Не тут-то было. Мой малогероический текст вызвал испуг и злость.

Издательству смертельно хотелось быть либеральным, угодить французской фирме, но советское, и особенно ленинградское, сумеречное состояние душ и непреходящая испуганная осторожность оказались сильнее. Первая внутренняя рецензия была написана вполне приличным ленинградским профессором, некогда даже склонным к вольнодумию. Но тут и он проявил судорожную бдительность: «В названии стоит „Революция“, в тексте указывается она же. Но какая это революция, в чем ее исторический политически великий смысл — не раскрыто. Один раз сказано „Октябрьская революция“ и один раз „Октябрь“». А это из закрытой служебной записки сотрудникам редакции, составленной собственноручно директором (бывшим сотрудником «органов»): «Четкого классового подхода к анализу явлений, происходивших в искусстве 1917–1923 гг., к сожалению, нет… Нет ни слова о том, что с первых дней Октября развитие искусства направляла партия… Кандинские, Малевичи, Татлины заполнили всю статью с начала до конца… Таланты декаданса для нас не таланты (курсив мой. — М. Г.), и вряд ли нам стоит восторгаться „блистательными фантазиями Шагала“ или „отважными экспериментами талантливых поборников супрематизма“».

А со мной говорили уклончиво, рукопись то ли принимали, то ли нет. Но на этот раз я не имел возможности взбрыкнуть и забрать текст из издательства. Макет был сделан еще до того, как обратились ко мне; отозвав рукопись, я подвел бы много достойных людей, а главное, ведь появление альбома с первыми за несколько десятков лет цветными репродукциями «Кандинских и Татлиных» само по себе могло бы стать событием, а его отмена — большой потерей. Я согласился на какие-то мелкие поправки, главное было не сорваться на мелочах и несколько усмирить гордыню. Ничего так и не было сказано до конца, в болоте умолчаний не было места ни мужеству, ни даже подлости. Советская рутина.

Когда стали переводить на английский язык и обратились к оригиналу книги Джона Рида «Десять дней, которые потрясли мир» (я, говоря о портретах Ленина, старался отделаться ридовскими цитатами), произошел скандал, быстро, умело и испуганно замятый: оказалось, в изданном у нас переводе пассажи Рида о Ленине были сильно отретушированы, например «бесцветное лицо» заменено на «облик, лишенный внешних эффектов»…

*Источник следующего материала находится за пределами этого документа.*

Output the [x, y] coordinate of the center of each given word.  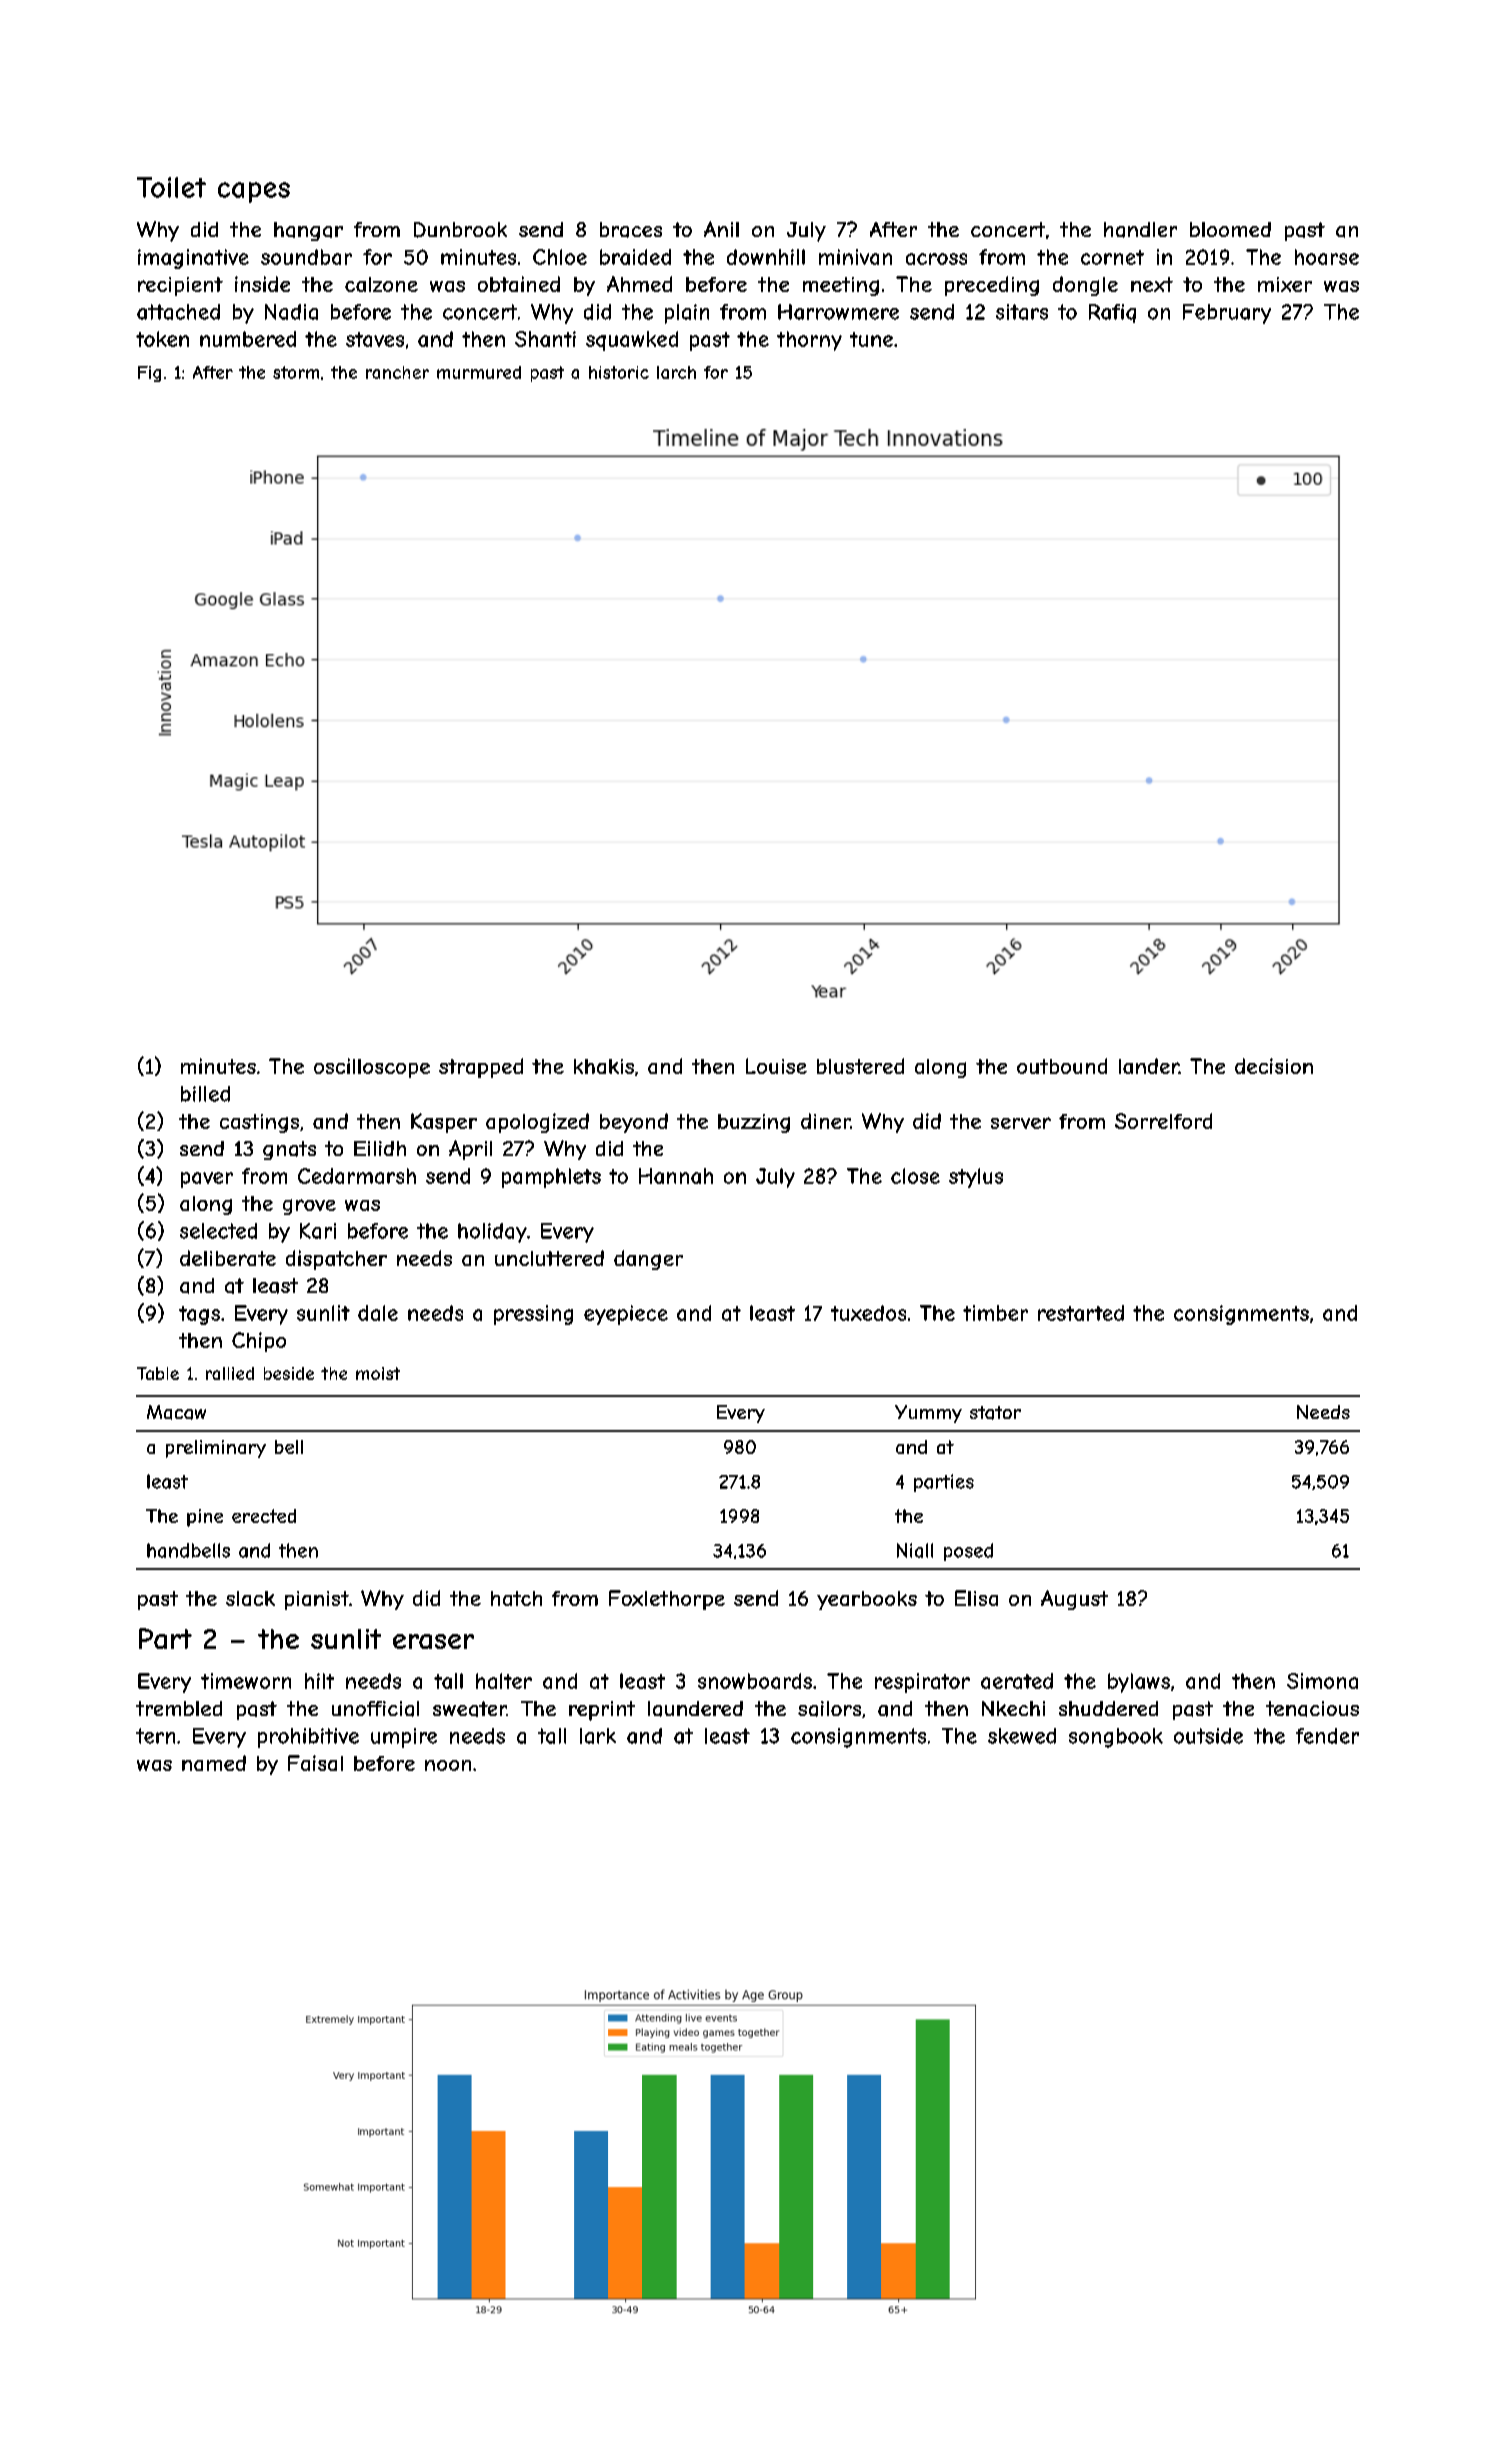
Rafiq [1112, 313]
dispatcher [336, 1260]
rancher [397, 372]
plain [687, 314]
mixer [1285, 284]
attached [178, 312]
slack [250, 1598]
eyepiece [626, 1315]
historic [619, 372]
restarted [1081, 1313]
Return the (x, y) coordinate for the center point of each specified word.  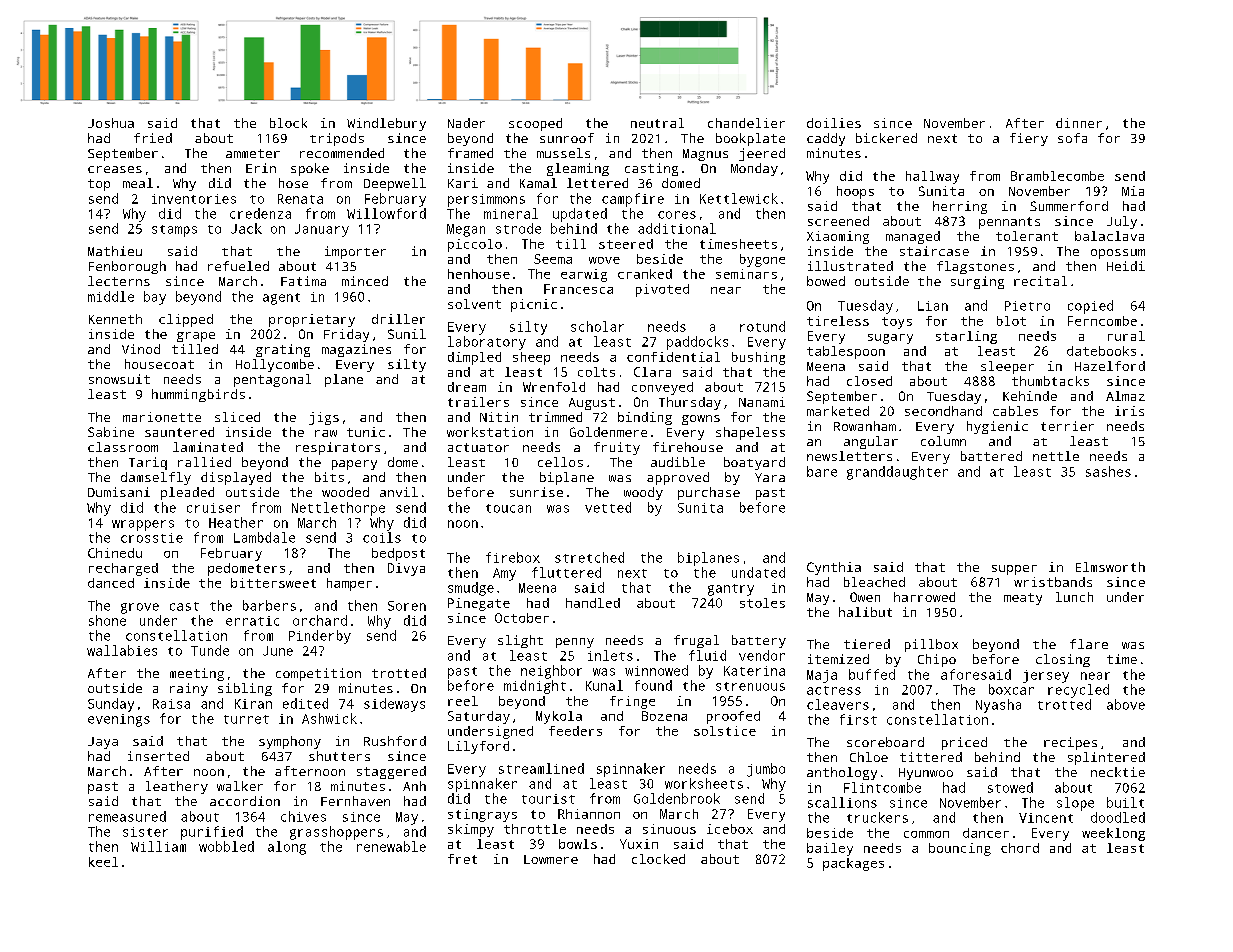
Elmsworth (1110, 567)
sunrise (536, 492)
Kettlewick (739, 198)
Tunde (210, 650)
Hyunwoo (926, 774)
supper (1014, 570)
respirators (338, 448)
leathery (177, 787)
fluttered (566, 572)
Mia (1133, 191)
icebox (730, 829)
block (288, 123)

Альбом вышел, издавался и переиздавался на множестве языков. На Западе его поругивали за то, что «авангарда мало», у нас — что много. А в Вашингтоне, в нашем посольстве, как сообщала «Правда», устроена была пышная презентация.

С точки зрения здравого смысла уйти со службы в институте накануне защиты докторской диссертации было, наверное, непростительным легкомыслием. Во-первых, докторская степень сулила профессорство и многие другие блага, а во-вторых, процесс защиты для человека неслужащего многократно осложнялся. И поездка во Францию, о которой я продолжал мечтать, тоже стала более проблематичной. Оставался, правда, статус члена Союза художников, но доцент, покинувший институт! Секретов в Советском государстве не было, и невинный мой поступок вполне мог бы приобрести оттенок демонстративный, чего я вовсе не желал. Хотя расправа с Марком оставалась главной причиной моего ухода, даже если я не признавался в этом и себе самому.